## Records
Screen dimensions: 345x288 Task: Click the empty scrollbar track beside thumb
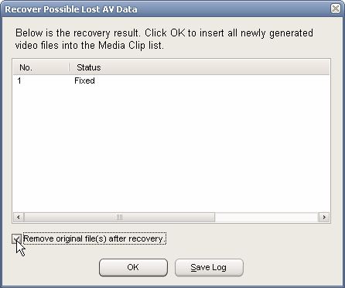click(267, 217)
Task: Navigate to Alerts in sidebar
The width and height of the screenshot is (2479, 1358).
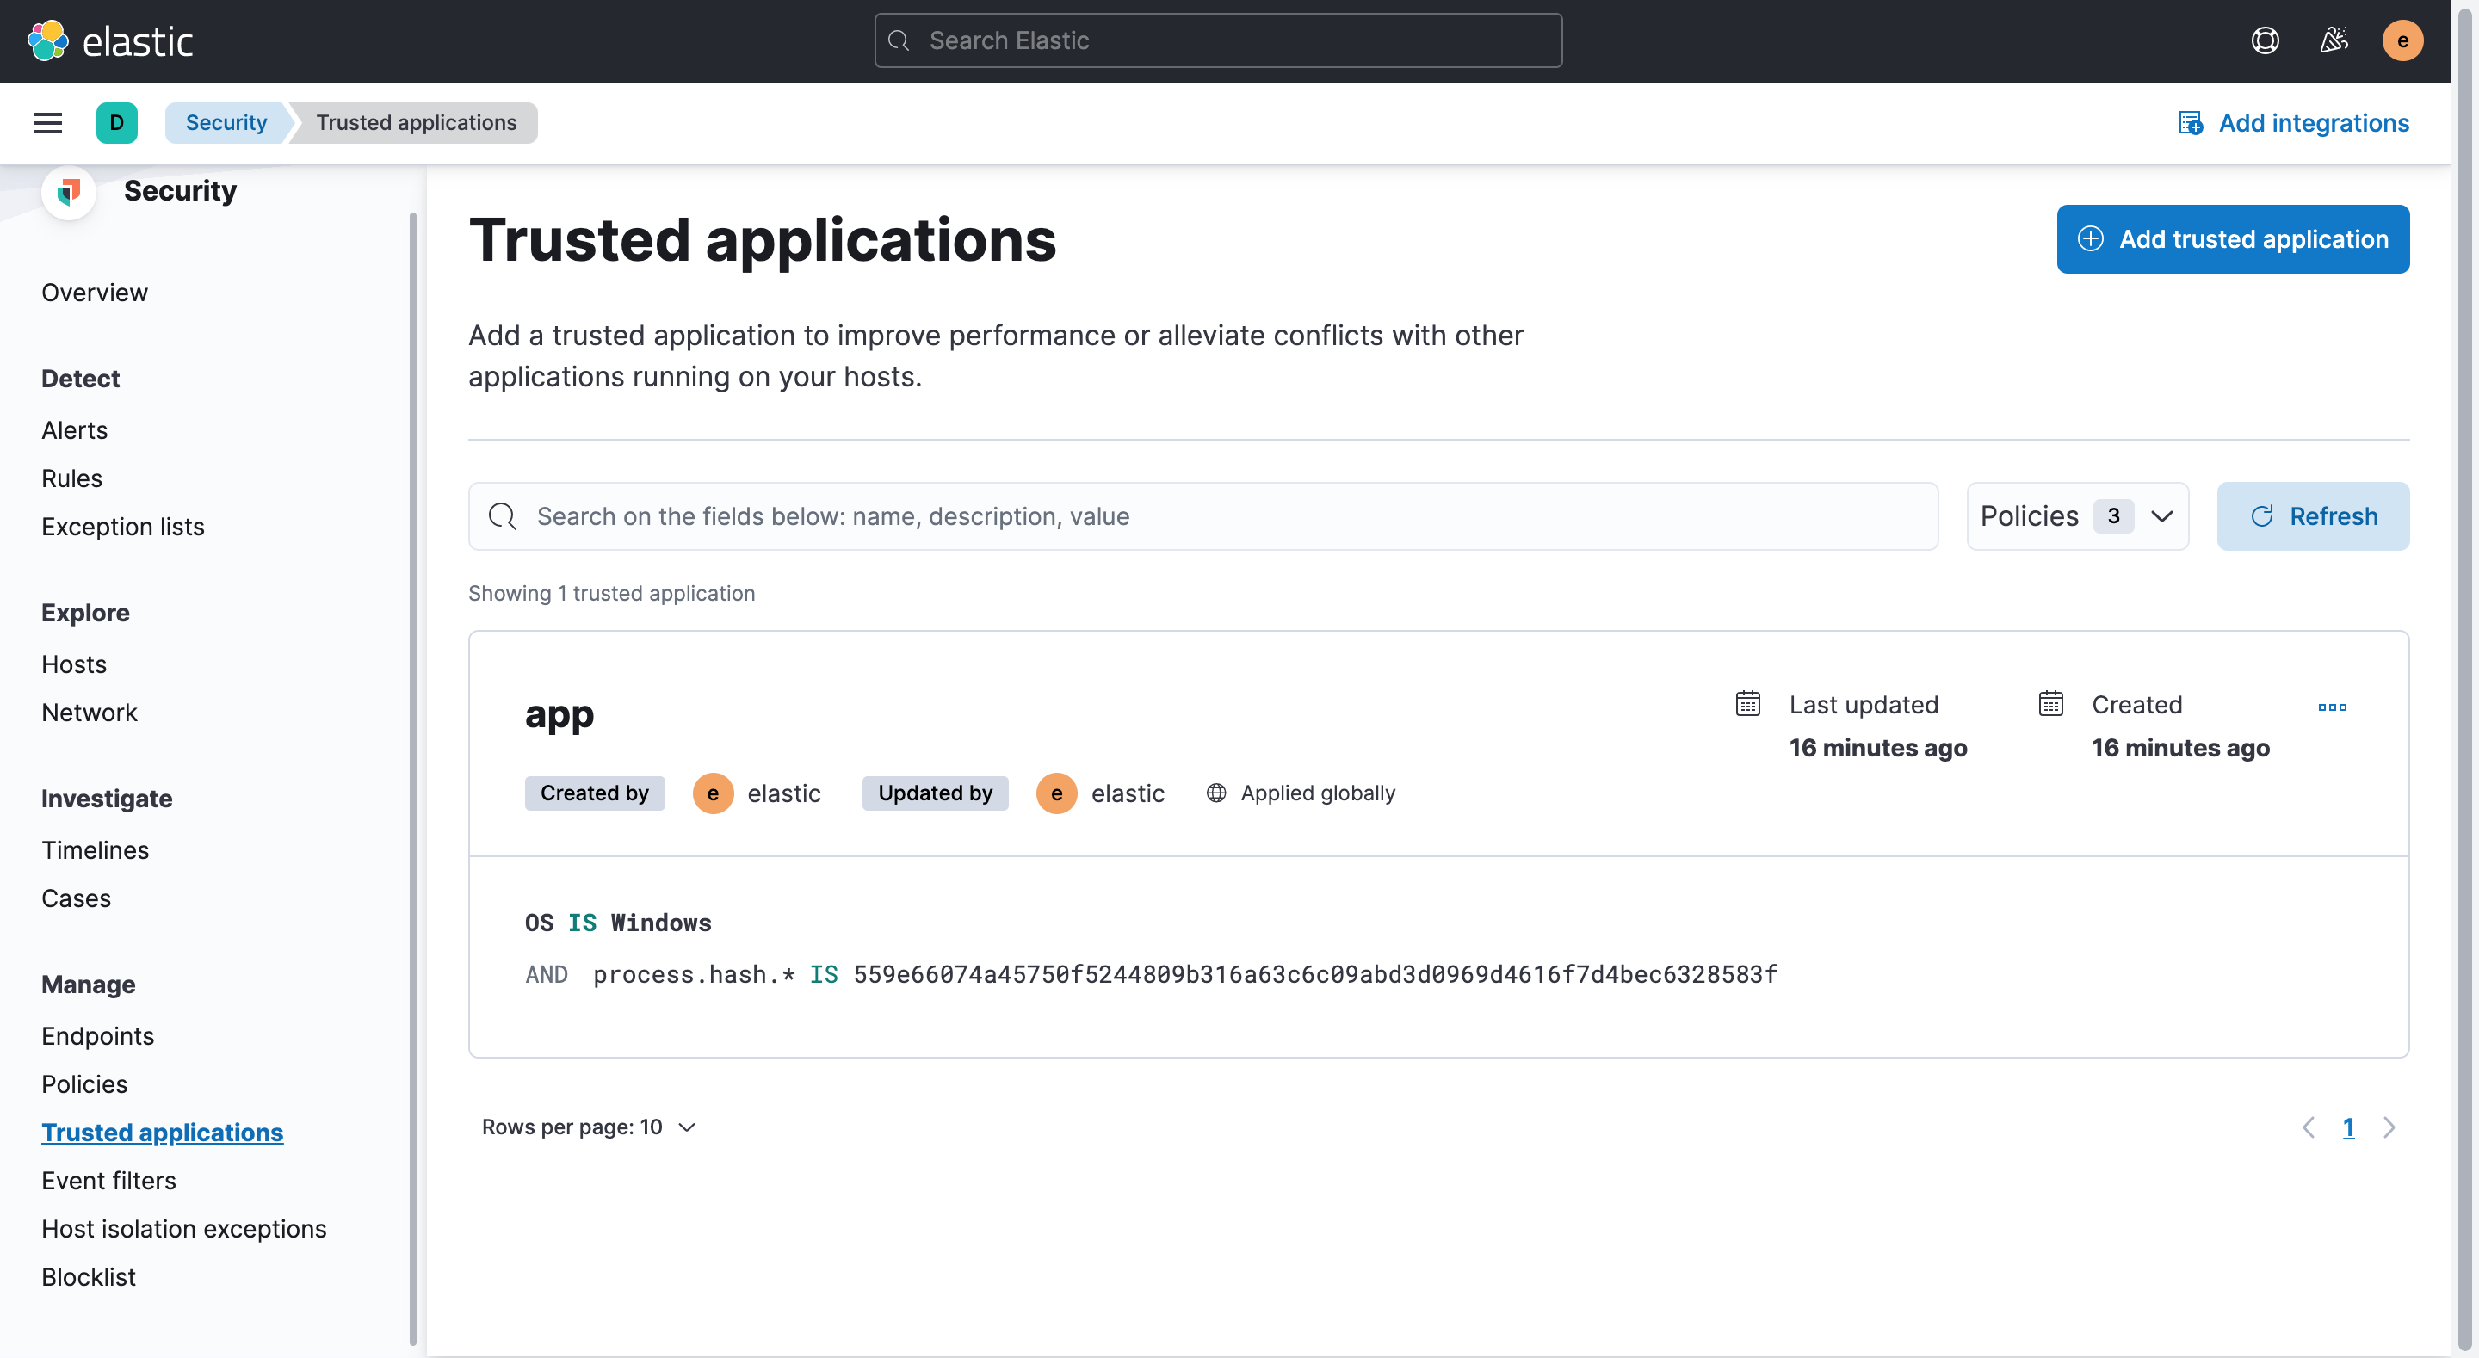Action: (x=74, y=430)
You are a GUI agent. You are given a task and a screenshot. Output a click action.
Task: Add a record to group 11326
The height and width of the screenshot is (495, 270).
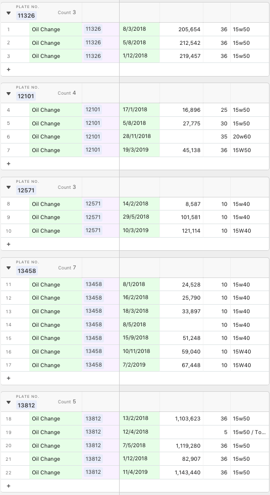(9, 69)
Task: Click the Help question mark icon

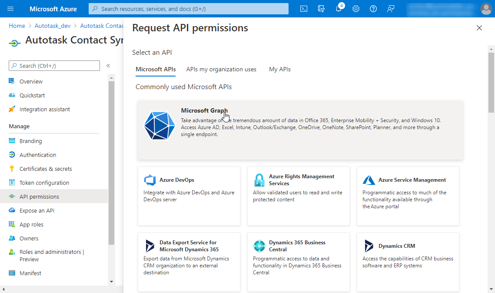Action: tap(373, 9)
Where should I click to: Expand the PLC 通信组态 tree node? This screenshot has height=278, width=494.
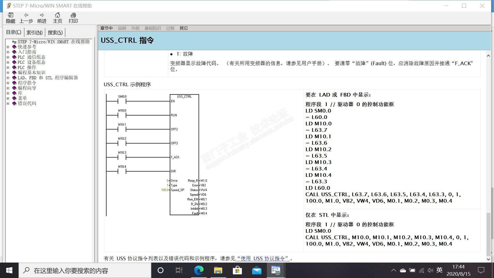(8, 57)
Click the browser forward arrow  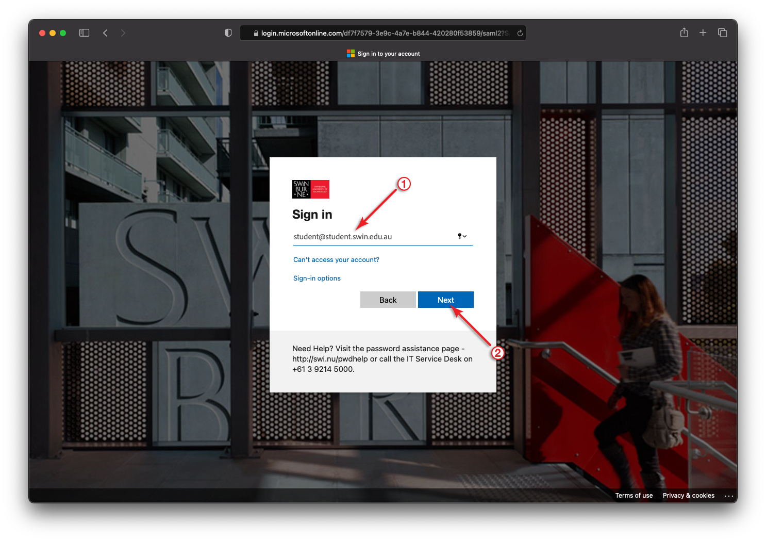(123, 33)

## What you need to do
Rewrite everything from the start of the rows down to the line containing "Action: (x=74, y=430)", changing "Alerts" to "Notifications" and keeping everything else the same. Give only those lines, and leave the pictures out.

## Complete response
Screen dimensions: 345x288 Task: Click the empty scrollbar track beside thumb
click(267, 217)
Task: Navigate to Notifications in sidebar
The width and height of the screenshot is (2479, 1358).
Action: (x=74, y=430)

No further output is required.